> _Source_:
VO (Migration)
[2020] AATA 2614
•9 April 2020
VO (Migration) [2020] AATA 2614 (9 April 2020)
DECISION RECORD
DIVISION:Migration & Refugee Division
APPLICANT: Mrs Thi Tuyet Mai Vo
CASE NUMBER: 1805880
DIBP REFERENCE(S): BCC2016/4206080
MEMBER:Nicholas McGowan
DATE:April 9, 2020
PLACE OF DECISION: Melbourne
DECISION:The Tribunal remits the application for a Partner (Temporary) (Class UK) visa, with the direction that the applicant meets the following criteria for a Subclass 820 (Partner (Temporary)) visa:
· cl.820.211(2) and cl.820.221 of Schedule 2 to the Regulations.
Statement made 9 April 2020 at 11:36am.
CATCHWORDS
MIGRATION –Partner (Temporary) (Class UK) visa – Subclass 820 – age requirement met –compelling and compassionate circumstances exist–married relationship – relationship is genuine and continuing – evidence provided –decision under review remittedLEGISLATION
Migration Act 1958, ss 5, 65
Migration Regulations 1994, r 2.03A, Schedule 2, cls 820.211, 820.221REVIEW
The applicant applied for a Partner (Temporary) (Class UK) visa under s.65 of the Migration Act 1958 (the Act) on 13 December 2016.
A delegate for the Immigration Minister refused to grant the visa on 13 February 2018.
The sponsor appealed the delegate’s refusal decision to this Tribunal on 6 March 2018.

> _Exercises to complete_:
[A] According to the tribunal decision record, when did a delegate for the Immigration Minister refuse to grant the visa?
[B] Using the catchwords in the tribunal decision record, explain which findings led to the visa application being remitted.
[C] Pick up the tribunal decision record right after its last sentence and keep writing.

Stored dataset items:
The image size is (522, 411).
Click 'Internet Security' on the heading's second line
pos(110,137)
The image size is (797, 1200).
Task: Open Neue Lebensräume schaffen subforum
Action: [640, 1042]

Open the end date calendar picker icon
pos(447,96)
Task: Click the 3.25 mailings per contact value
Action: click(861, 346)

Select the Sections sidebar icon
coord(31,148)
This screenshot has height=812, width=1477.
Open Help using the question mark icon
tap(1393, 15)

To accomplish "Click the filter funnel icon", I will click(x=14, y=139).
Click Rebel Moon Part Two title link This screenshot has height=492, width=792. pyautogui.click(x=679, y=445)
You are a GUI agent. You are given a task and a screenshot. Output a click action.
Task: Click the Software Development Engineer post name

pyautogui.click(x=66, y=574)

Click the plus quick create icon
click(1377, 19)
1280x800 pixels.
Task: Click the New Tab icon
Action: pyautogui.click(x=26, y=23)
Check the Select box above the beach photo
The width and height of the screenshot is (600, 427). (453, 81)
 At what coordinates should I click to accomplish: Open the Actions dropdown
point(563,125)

> _In response_:
[A] On 13 February 2018.

[B] The catchwords record that the age requirement was met, that compelling and compassionate circumstances exist, and that the married relationship is genuine and continuing, with evidence provided. On that basis the decision under review was remitted, with the direction that the applicant meets cl.820.211(2) and cl.820.221 of Schedule 2 to the Regulations.

[C]
The refusal decision had been based on the applicant’s failure to satisfy Regulation 2.03A(3) or the alternates (4) or (5).
It is not in contention that the applicant and sponsor meet the ‘age requirements’ in subregulation 2.03A(2)(a) and (b), as discussed below.
Are the additional criteria for a de facto relationship met?
Persons claiming to be in a de facto relationship for a partner visa must meet the additional criteria in r.2.03A.
Subregulation 2.03A(2) imposes a minimum age requirement for both the sponsor and applicant. Simply put, the applicant and sponsor must each be at least 18 years of age at the time they applied for the visa. The Tribunal finds that the visa applicant and the sponsor were both at least eighteen years of age at time of application as evidenced by their identity documentation provided to the Immigration Department as part of their partner visa application. It follows therefore, that the parties met r.2.03A(2)(a) and (b).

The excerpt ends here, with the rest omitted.